**DATA RECORDS**.
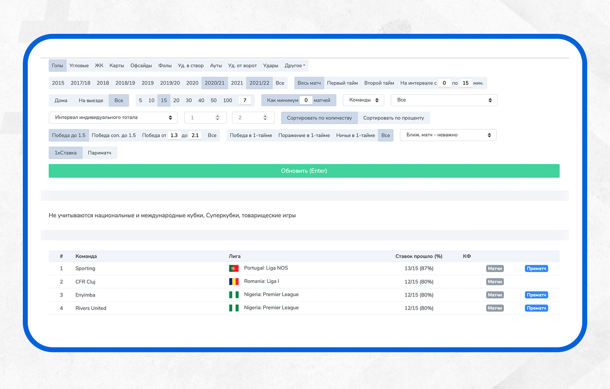Expand Интервал индивидуального тотала dropdown
610x389 pixels.
pos(113,117)
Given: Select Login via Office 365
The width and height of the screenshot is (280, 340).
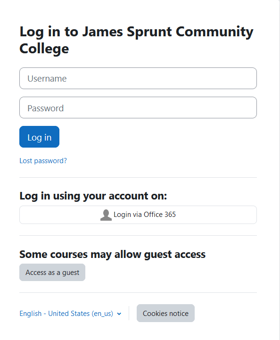Looking at the screenshot, I should (x=138, y=215).
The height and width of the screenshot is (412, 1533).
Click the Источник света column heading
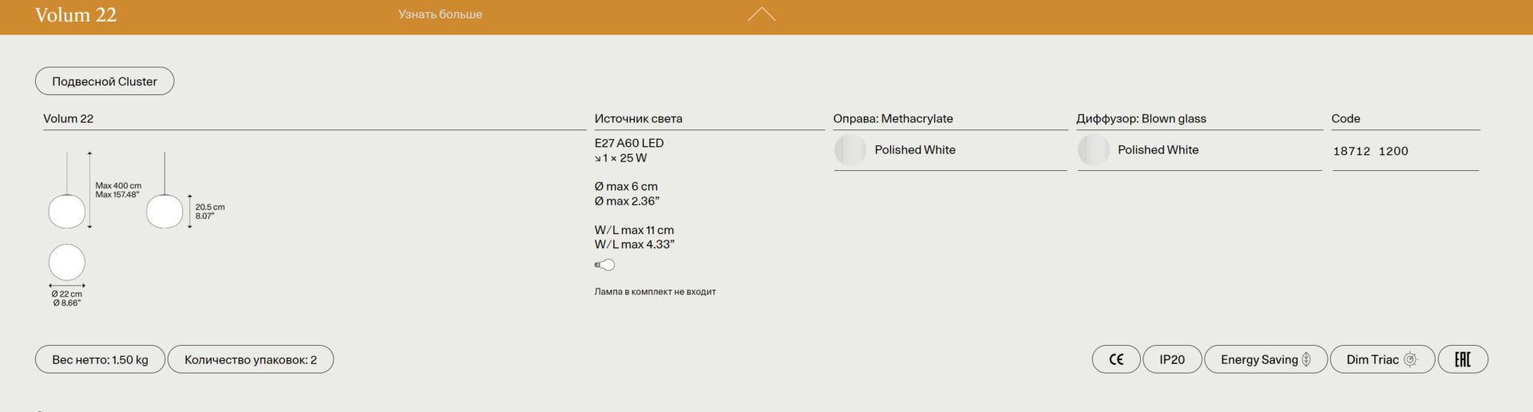pos(638,118)
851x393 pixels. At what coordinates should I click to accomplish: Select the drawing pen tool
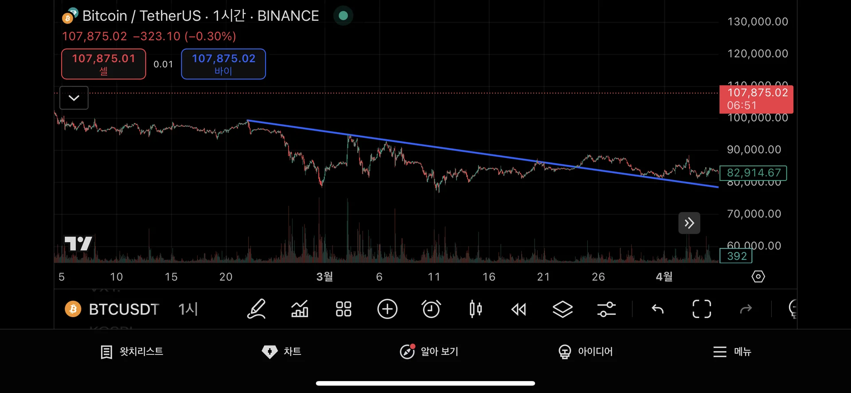(256, 309)
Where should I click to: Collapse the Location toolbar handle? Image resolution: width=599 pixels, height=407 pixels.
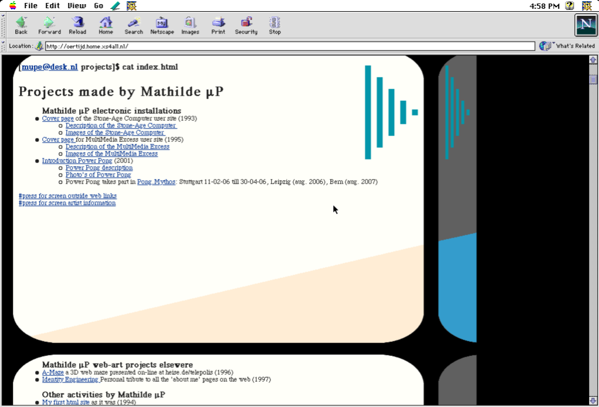coord(4,46)
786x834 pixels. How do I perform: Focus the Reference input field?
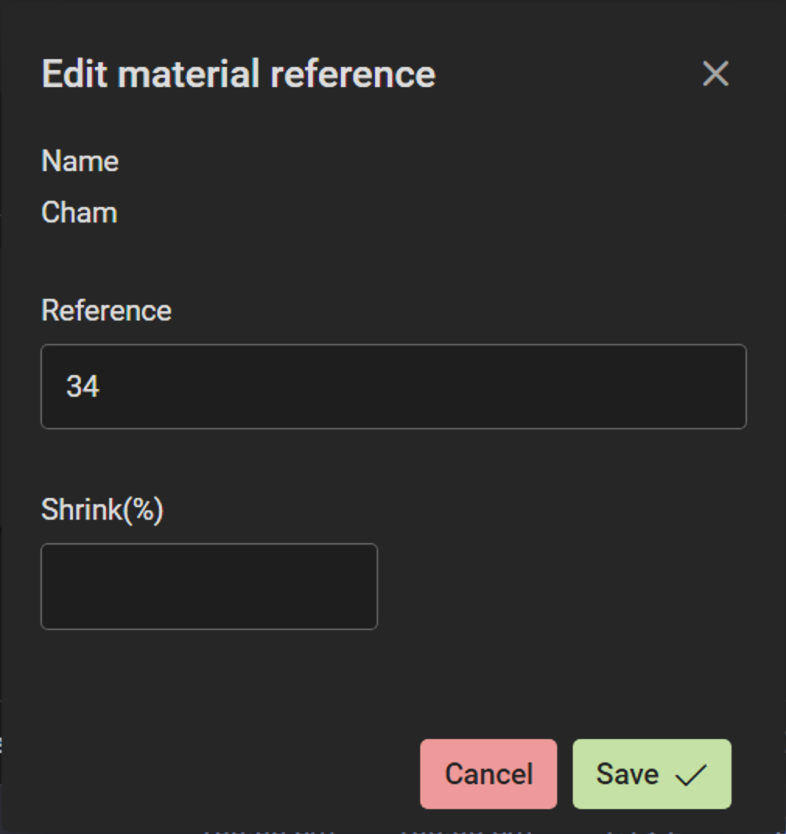pos(393,387)
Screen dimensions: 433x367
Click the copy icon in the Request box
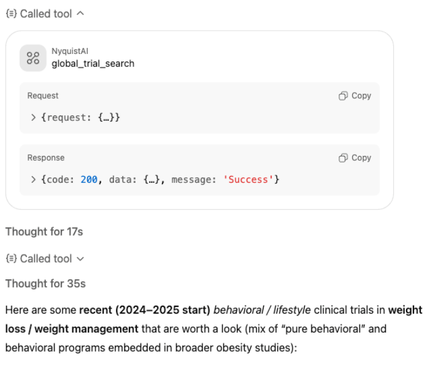[x=343, y=96]
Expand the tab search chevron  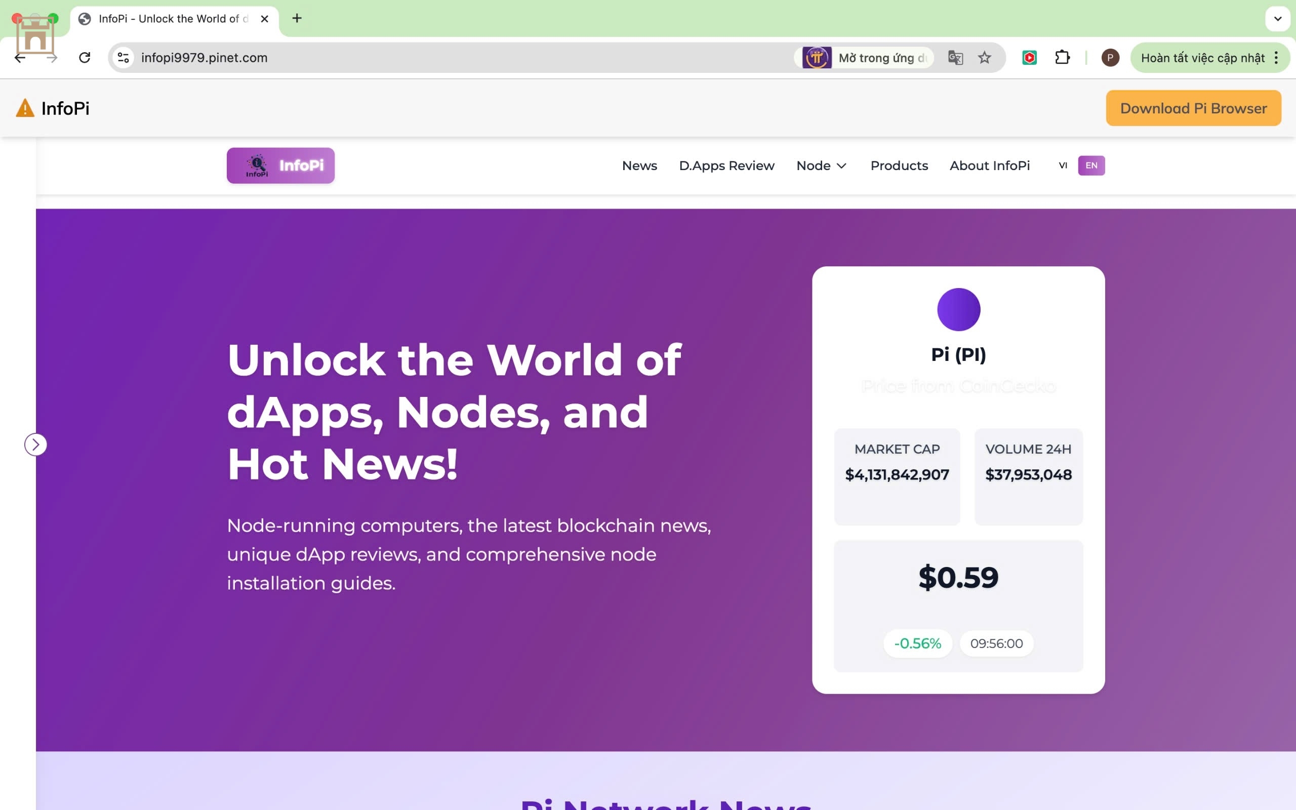(x=1277, y=19)
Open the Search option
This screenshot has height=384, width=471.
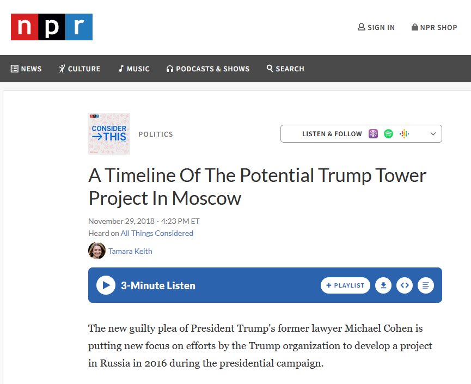pos(285,69)
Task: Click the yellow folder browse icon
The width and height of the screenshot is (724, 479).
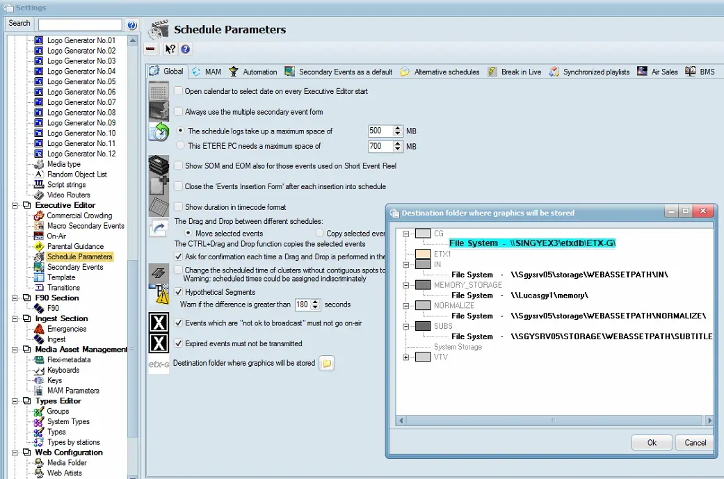Action: [326, 364]
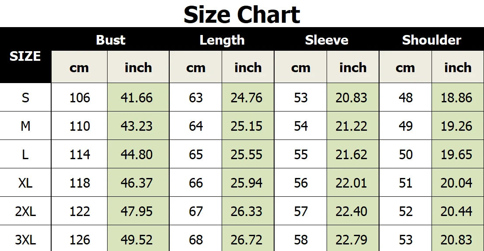484x251 pixels.
Task: Select the bust inch value 49.52
Action: (x=137, y=240)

**REQUIREMENTS**. Copy everything from the start of the items down to the line that contains "pos(638,118)", both ends included, leaving out the pictures.

**THE REPLY**.
Expand Интервал индивидуального тотала dropdown
610x389 pixels.
pos(113,117)
Given: Select Login via Office 365
The width and height of the screenshot is (280, 340).
Looking at the screenshot, I should (x=138, y=215).
The height and width of the screenshot is (412, 1533).
Click the Источник света column heading
pos(638,118)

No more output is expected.